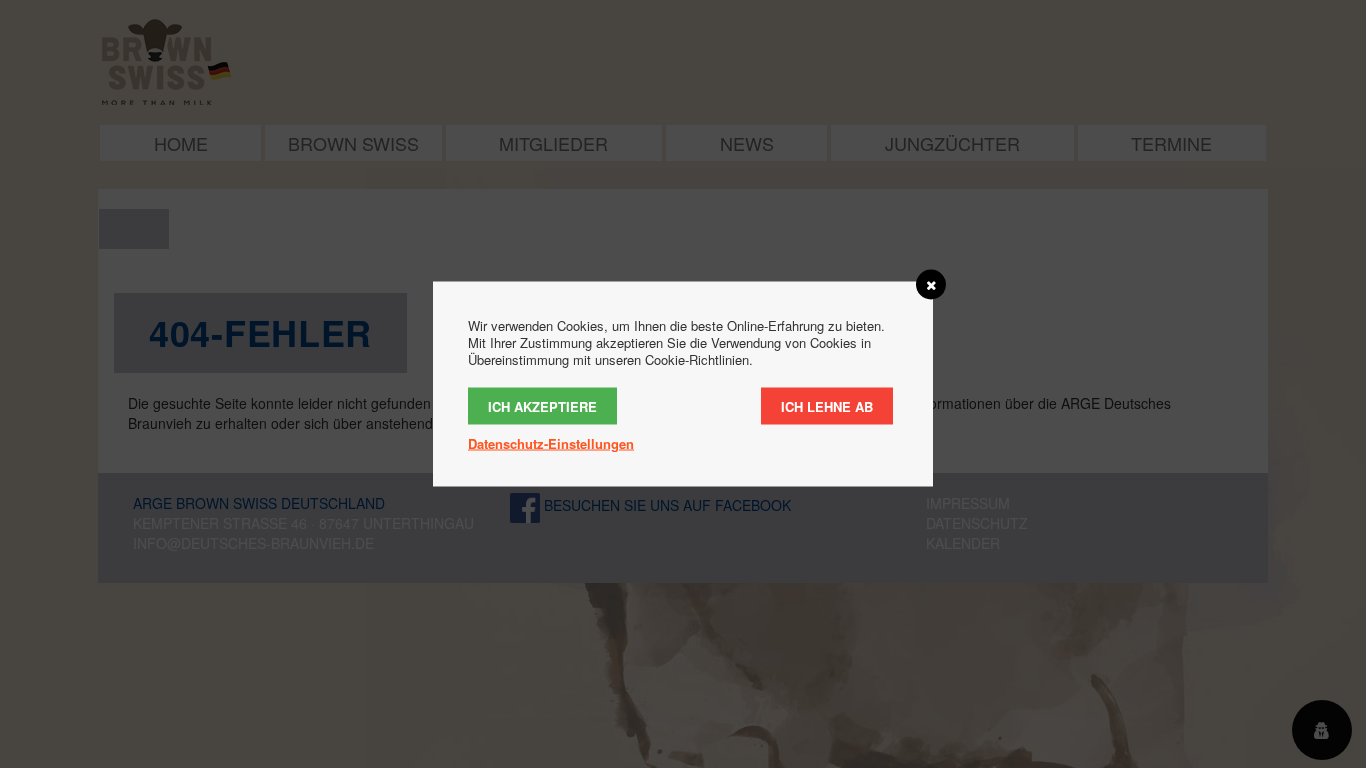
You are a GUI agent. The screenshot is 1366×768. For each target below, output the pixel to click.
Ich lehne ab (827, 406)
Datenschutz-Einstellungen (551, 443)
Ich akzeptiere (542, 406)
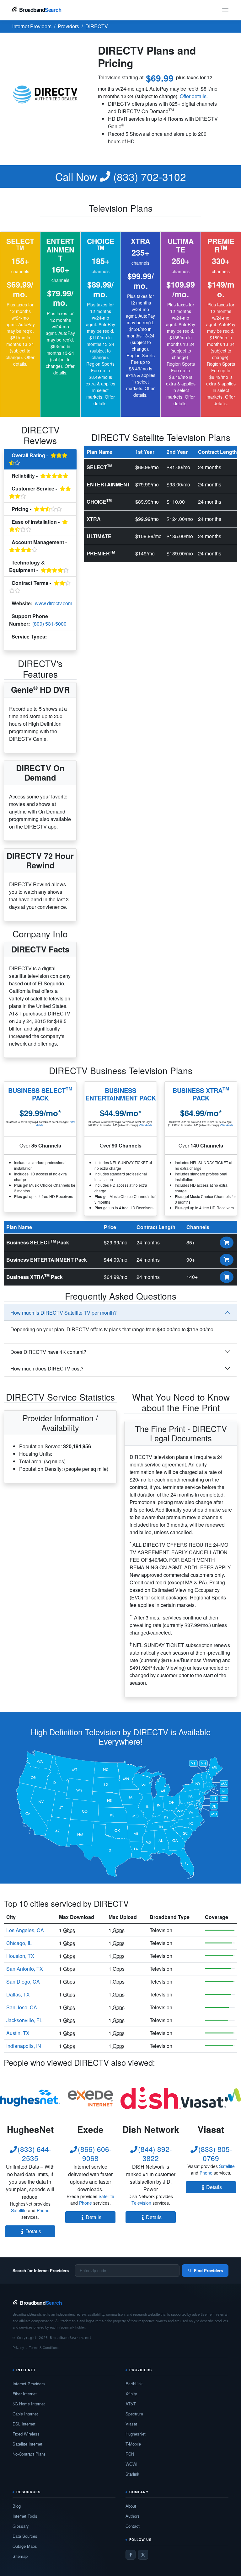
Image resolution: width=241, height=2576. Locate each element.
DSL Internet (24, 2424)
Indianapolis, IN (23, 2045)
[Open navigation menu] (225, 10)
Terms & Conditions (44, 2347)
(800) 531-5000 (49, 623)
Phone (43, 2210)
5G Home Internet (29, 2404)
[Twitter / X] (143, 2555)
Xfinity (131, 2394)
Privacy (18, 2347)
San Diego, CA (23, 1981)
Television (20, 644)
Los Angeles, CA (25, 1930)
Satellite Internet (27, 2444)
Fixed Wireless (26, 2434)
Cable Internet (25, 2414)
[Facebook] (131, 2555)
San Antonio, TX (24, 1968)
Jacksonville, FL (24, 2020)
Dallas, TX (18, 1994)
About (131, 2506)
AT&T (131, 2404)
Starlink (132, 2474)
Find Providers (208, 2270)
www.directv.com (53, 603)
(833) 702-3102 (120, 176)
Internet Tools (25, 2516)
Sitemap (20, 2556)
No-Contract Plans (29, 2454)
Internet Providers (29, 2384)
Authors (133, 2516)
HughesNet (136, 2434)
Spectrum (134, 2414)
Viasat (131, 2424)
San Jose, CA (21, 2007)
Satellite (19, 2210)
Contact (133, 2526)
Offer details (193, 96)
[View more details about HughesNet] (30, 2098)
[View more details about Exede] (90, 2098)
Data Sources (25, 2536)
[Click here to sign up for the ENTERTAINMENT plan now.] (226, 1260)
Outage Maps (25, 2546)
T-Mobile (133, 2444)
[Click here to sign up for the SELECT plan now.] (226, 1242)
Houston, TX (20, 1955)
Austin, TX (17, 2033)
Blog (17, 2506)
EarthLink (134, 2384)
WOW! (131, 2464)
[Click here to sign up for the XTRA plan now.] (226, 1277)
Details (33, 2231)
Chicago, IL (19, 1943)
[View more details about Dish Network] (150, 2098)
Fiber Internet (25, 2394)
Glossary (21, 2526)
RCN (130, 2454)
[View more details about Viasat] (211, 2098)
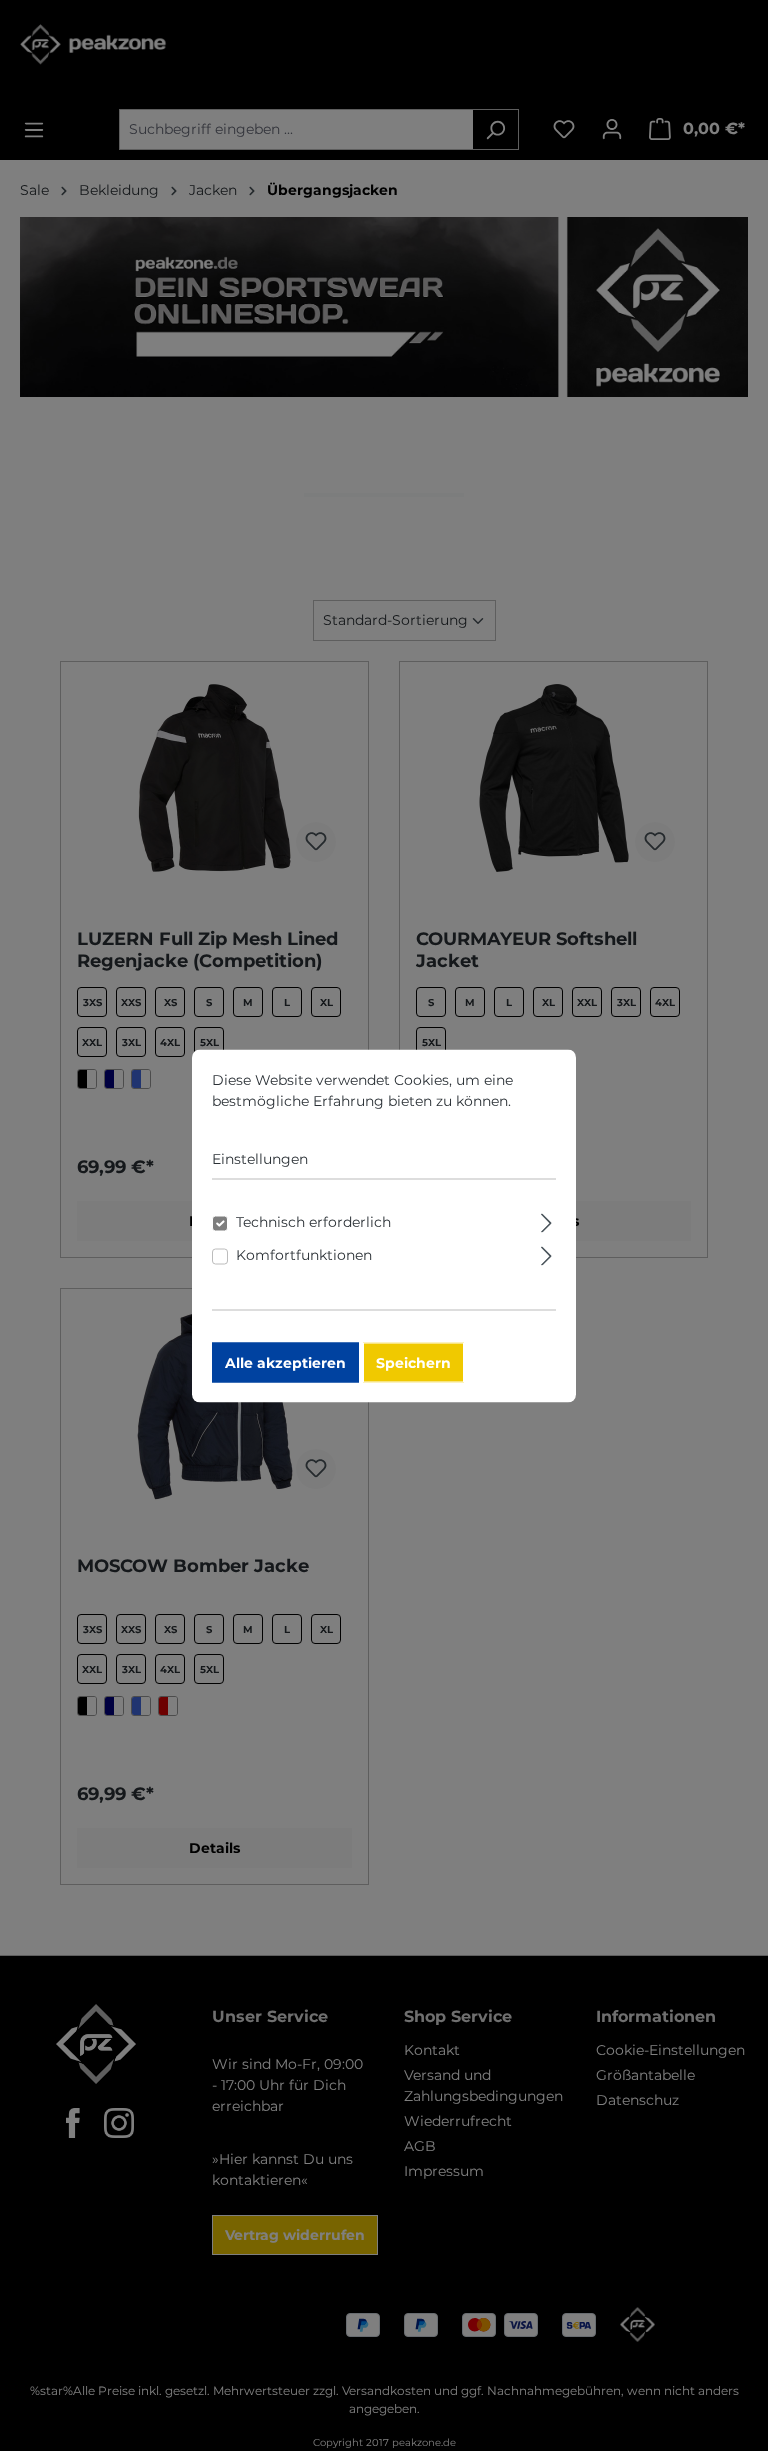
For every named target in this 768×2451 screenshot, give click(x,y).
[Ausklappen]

----------

Reproduce the lines above letter for letter. The pictures stay behind.

You are a GUI agent. The screenshot is 1366×768. For each target below, output the pixel to click.
Ich lehne ab (827, 406)
Datenschutz-Einstellungen (551, 443)
Ich akzeptiere (542, 406)
Image resolution: width=241, height=2576. Locate each element.
DSL Internet (24, 2424)
Indianapolis, IN (23, 2045)
[Open navigation menu] (225, 10)
Terms & Conditions (44, 2347)
(800) 531-5000 (49, 623)
Phone (43, 2210)
5G Home Internet (29, 2404)
[Twitter / X] (143, 2555)
Xfinity (131, 2394)
Privacy (18, 2347)
San Diego, CA (23, 1981)
Television (20, 644)
Los Angeles, CA (25, 1930)
Satellite Internet (27, 2444)
Fixed Wireless (26, 2434)
Cable Internet (25, 2414)
[Facebook] (131, 2555)
San Antonio, TX (24, 1968)
Jacksonville, FL (24, 2020)
Dallas, TX (18, 1994)
About (131, 2506)
AT&T (131, 2404)
Starlink (132, 2474)
Find Providers (208, 2270)
www.directv.com (53, 603)
(833) 702-3102 (120, 176)
Internet Tools (25, 2516)
Sitemap (20, 2556)
No-Contract Plans (29, 2454)
Internet Providers (29, 2384)
Authors (133, 2516)
HughesNet (136, 2434)
Spectrum (134, 2414)
Viasat (131, 2424)
San Jose, CA (21, 2007)
Satellite (19, 2210)
Contact (133, 2526)
Offer details (193, 96)
[View more details about HughesNet] (30, 2098)
[View more details about Exede] (90, 2098)
Data Sources (25, 2536)
[Click here to sign up for the ENTERTAINMENT plan now.] (226, 1260)
Outage Maps (25, 2546)
T-Mobile (133, 2444)
[Click here to sign up for the SELECT plan now.] (226, 1242)
Houston, TX (20, 1955)
Austin, TX (17, 2033)
Blog (17, 2506)
EarthLink (134, 2384)
WOW! (131, 2464)
[Click here to sign up for the XTRA plan now.] (226, 1277)
Details (33, 2231)
Chicago, IL (19, 1943)
[View more details about Dish Network] (150, 2098)
Fiber Internet (25, 2394)
Glossary (21, 2526)
RCN (130, 2454)
[View more details about Viasat] (211, 2098)
For every named target in this 768×2451 screenshot, give click(x,y).
[Ausklappen]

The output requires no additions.